As for every business structure, the ultimate goal is to maximize profit and minimize expenses. Organizations obtain material goods not only through successful negotiations and marketing strategies but also by cutting spending on socio-environmental issues. They abuse power, corrupt governmental elites, and creatively find ways of avoiding taxes to increase their profit. For example, business entities frequently use greenwashing, which is the act of misleading or disseminating consumers regarding the environmental practices of a company or the environmental benefits of a product or service (Schmuck et al., 2018). By having an active campaign for the eco-friendly company, it is easier to get public support and increases the popularity of products. The recent trends of eco-activism and living mindfully provoke many companies to transform their policies and mission towards ecology. Many companies fund various environmental projects, support eco-movements, and provide more natural experiments and research facilities. For example, cruelty-free cosmetics are now trendy due to social media resonance about animal testing. Social media actively demonstrates such environmental issues and concerns forcing companies to change their policies toward green politics.

Nevertheless, the changes towards a greener world by careful corporations are not fundamental. This is because green politics is expensive, so not beneficial for the companies. The documentary illustrates that for corporate companies, it is cheaper to produce new plastic bottles rather than recycle them or use reusable ones. Corporate companies are not ready to transform functioning machines to produce material goods. They use selective disclosure, which retains negative information and exposes positive information regarding the company’s environmental performance to create an overly optimistic corporate image. Such an image allows them to pretend to be “eco-friendly” and continue to harm the environment.

Social responsibilities and ethics are formal sayings in some modern-day business structures. They do not get caught due to their corruption mechanisms and do not lose money due to greenwashing and selective disclosure. Moreover, organizations have various ways of avoiding and undermining social and environmental responsibilities. For instance, they often rely on claims that there is no evidence of their fake or harmful actions. Some business structures use broad, misleading words, such as “pure,” “organic,” “natural,” and others. They tend to disregard environmental issues and policies to obtain maximum profit from their business activities. Therefore, social enterprises are reaching their economic goals but neglecting the environment.

Along with detrimental effects on the environment, modern corporations also contribute to social injustices and harassment. For example, the documentary shows two reporters from the FOX channel, Steve Wilson and Jane Akre, who were threatened by their boss. This example demonstrates how solid corporate control can be and its cruelty and aggression when achieving its goals. However, CEOs like Moody-Smith commented in the documentary that there are good men in corporations, the ones who care about the environment and people (The Corporation, 2003). Moody-Smith also points out that those few good men cannot go against the machine built to make money and nothing more.
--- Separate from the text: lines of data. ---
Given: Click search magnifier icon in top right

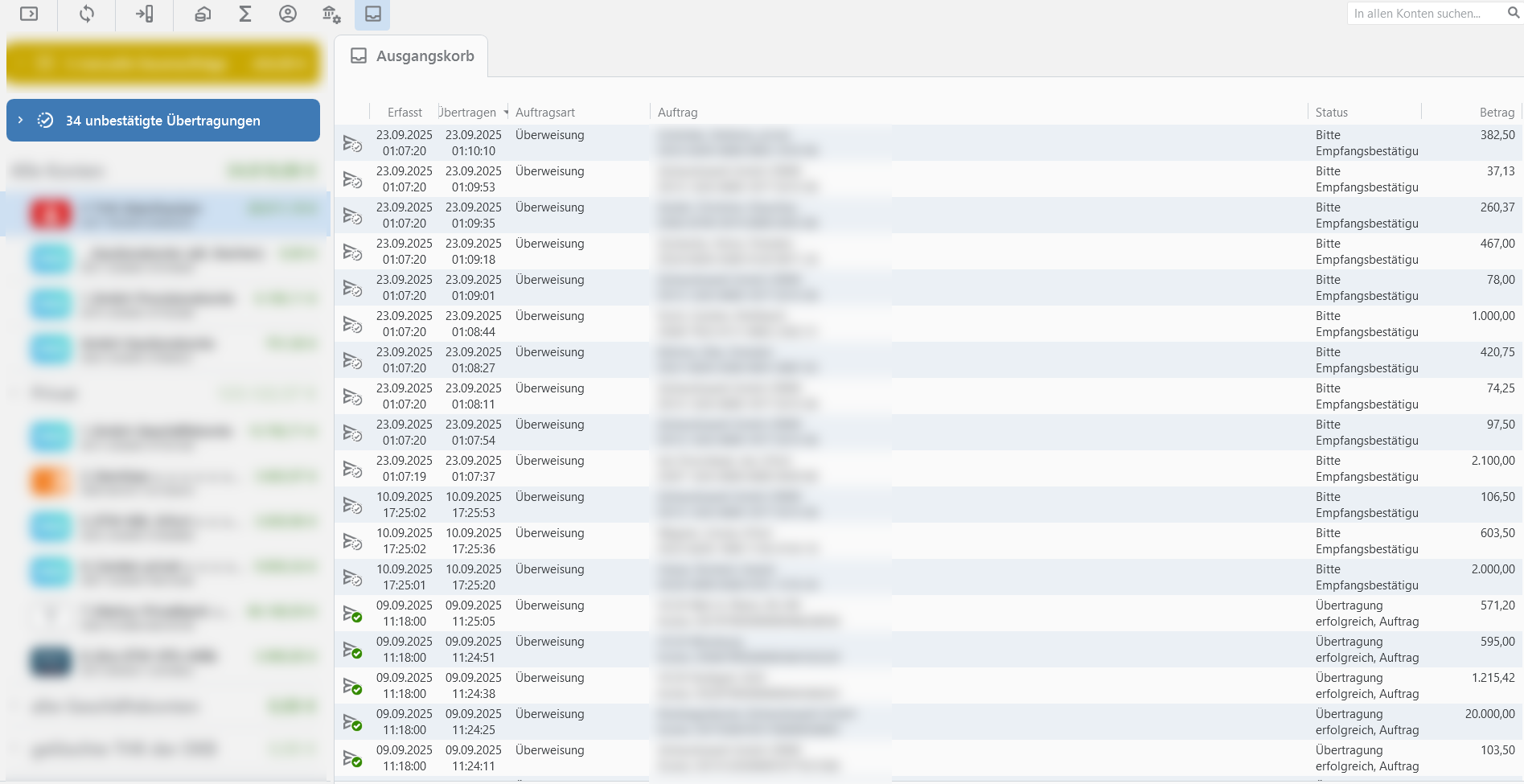Looking at the screenshot, I should [x=1513, y=13].
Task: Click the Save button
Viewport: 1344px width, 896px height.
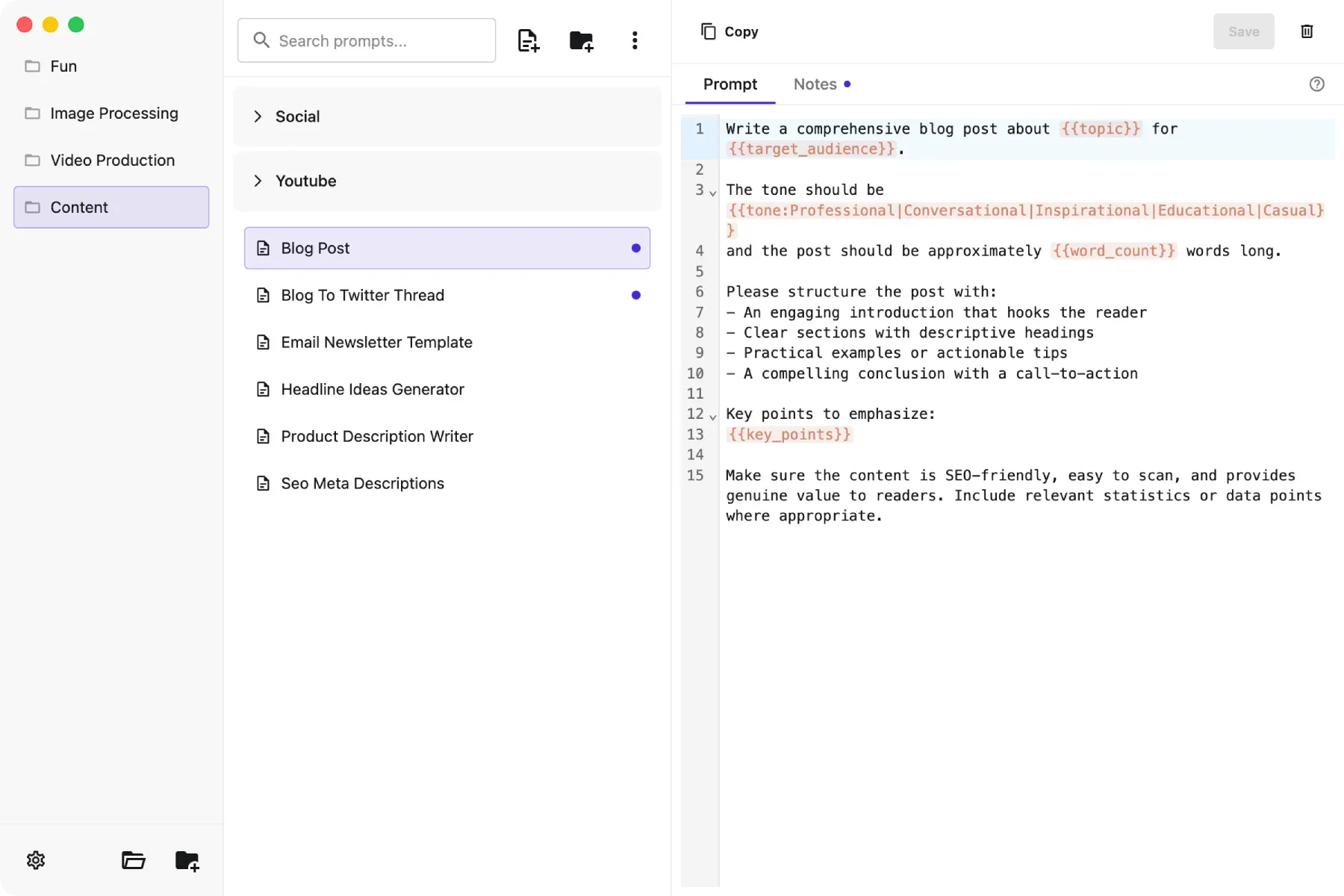Action: click(1243, 31)
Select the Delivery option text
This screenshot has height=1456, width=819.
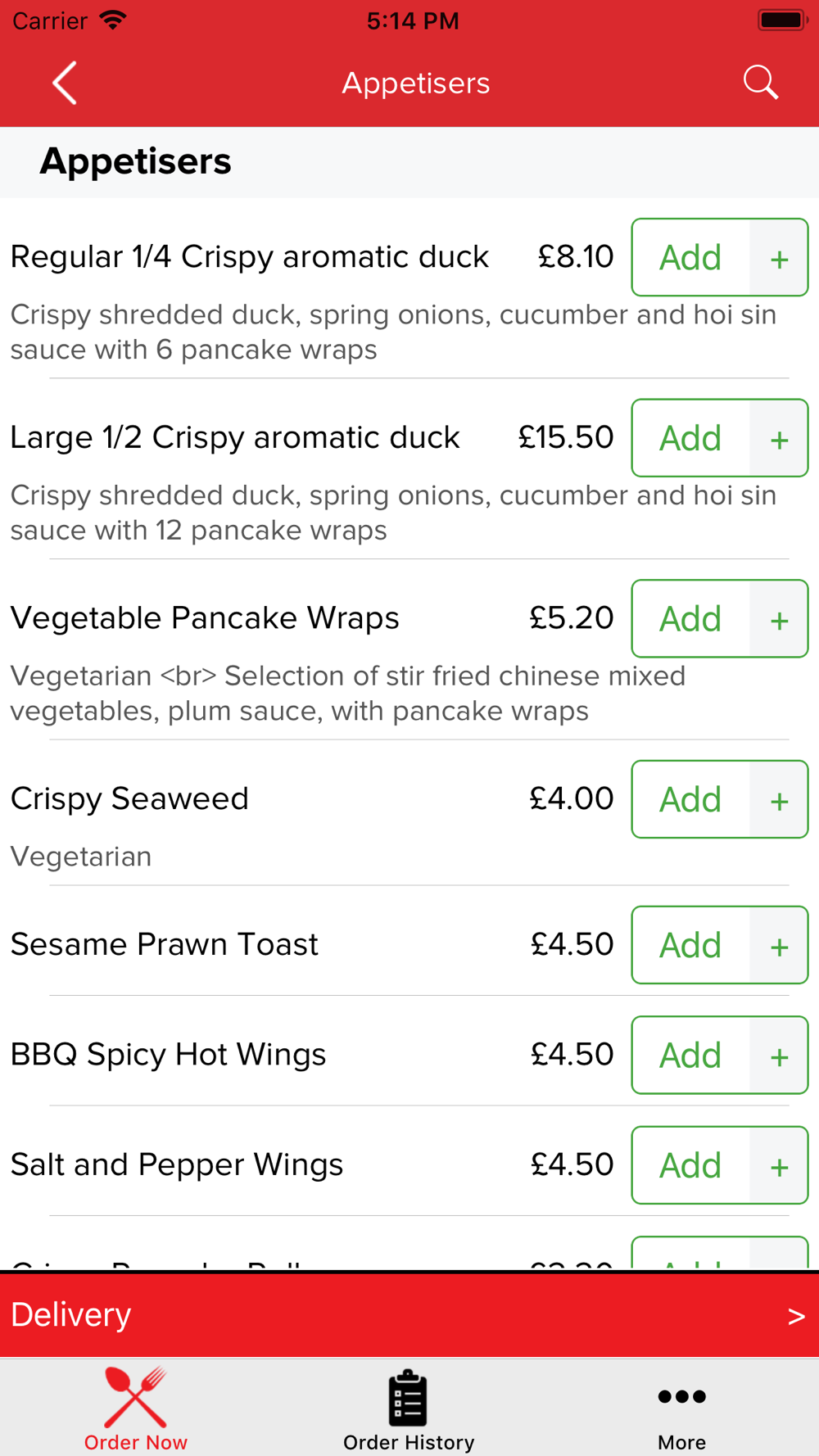point(71,1314)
As such, CEOs accept that their business structures negatively impact their surroundings and also cause social inequalities.
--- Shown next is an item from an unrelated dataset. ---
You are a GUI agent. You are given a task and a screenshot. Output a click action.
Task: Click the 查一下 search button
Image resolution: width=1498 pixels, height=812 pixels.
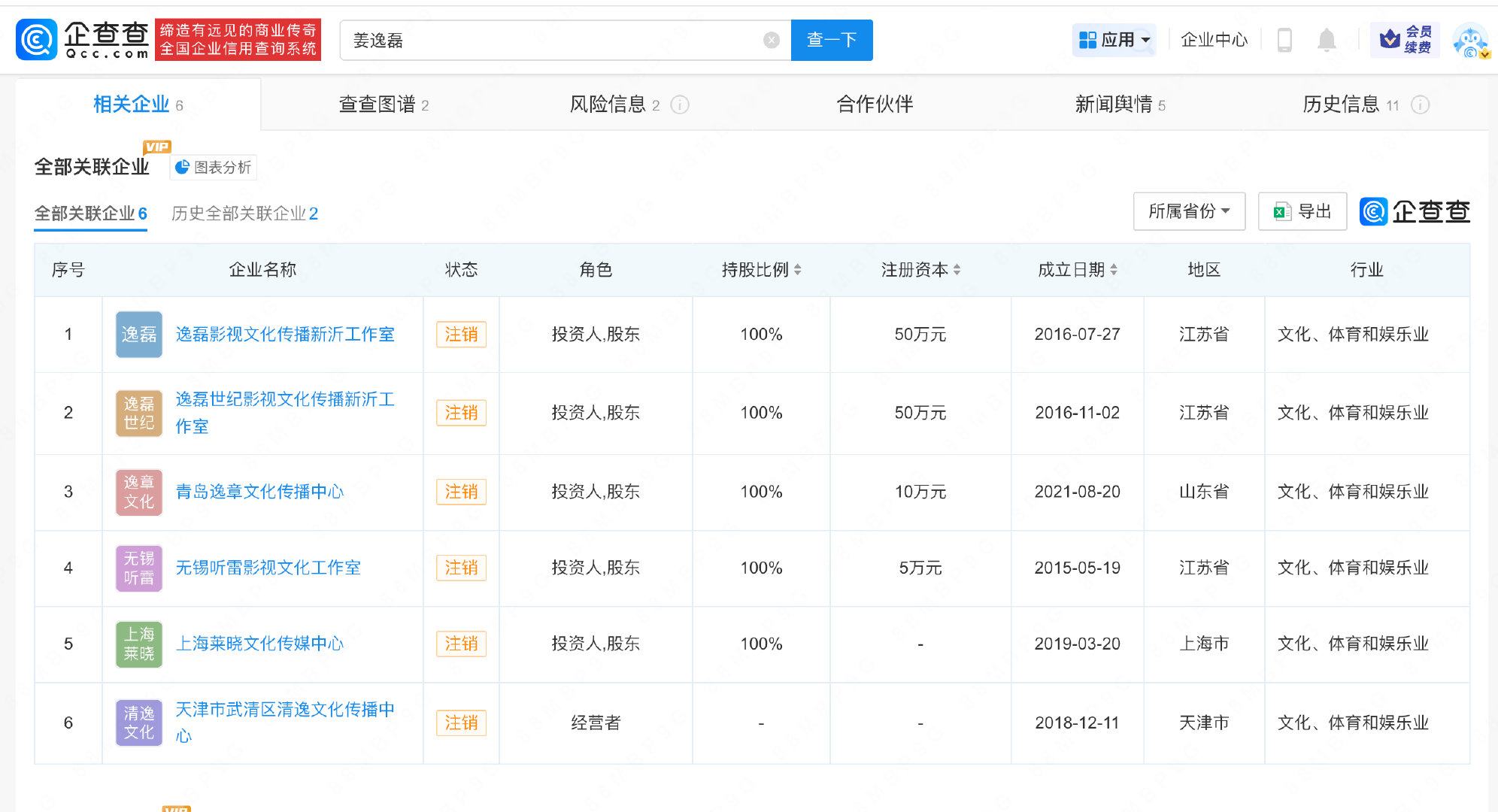[831, 40]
Overall, modern social enterprises are the ones that successfully obtain profit by doing less harm to the environment and people. Social enterprises should have social and environmental missions to make the world a better place to live. However, modern business structures undermine ethical, social, and ecological responsibilities and are detrimental to human well-being. Due to social pressure, some corporate companies mask their eco-friendly image to continue making a profit. They use different methods, such as greenwashing, selective disclosure, and misleading words, to make people believe that they are concerned about the environment and people. Apart from causing harm to the environment and disregarding ecological issues, some modern-day business structures also contribute to social injustices and treat their employee badly to obtain what they want.

References

Achbar, M., Abbott, J., Bakan, J., Bakan, J., Big Picture Media Corporation., & Filmwest Associates. (2003). The corporation: A documentary. Vancouver, BC? Big Picture Media Corporation.

Schmuck, D., Matthes, J., & Naderer, B. (2018). Misleading consumers with green advertising? An affect–reason–involvement account of greenwashing effects in environmental advertising. Journal of Advertising, 47(2), 127-145.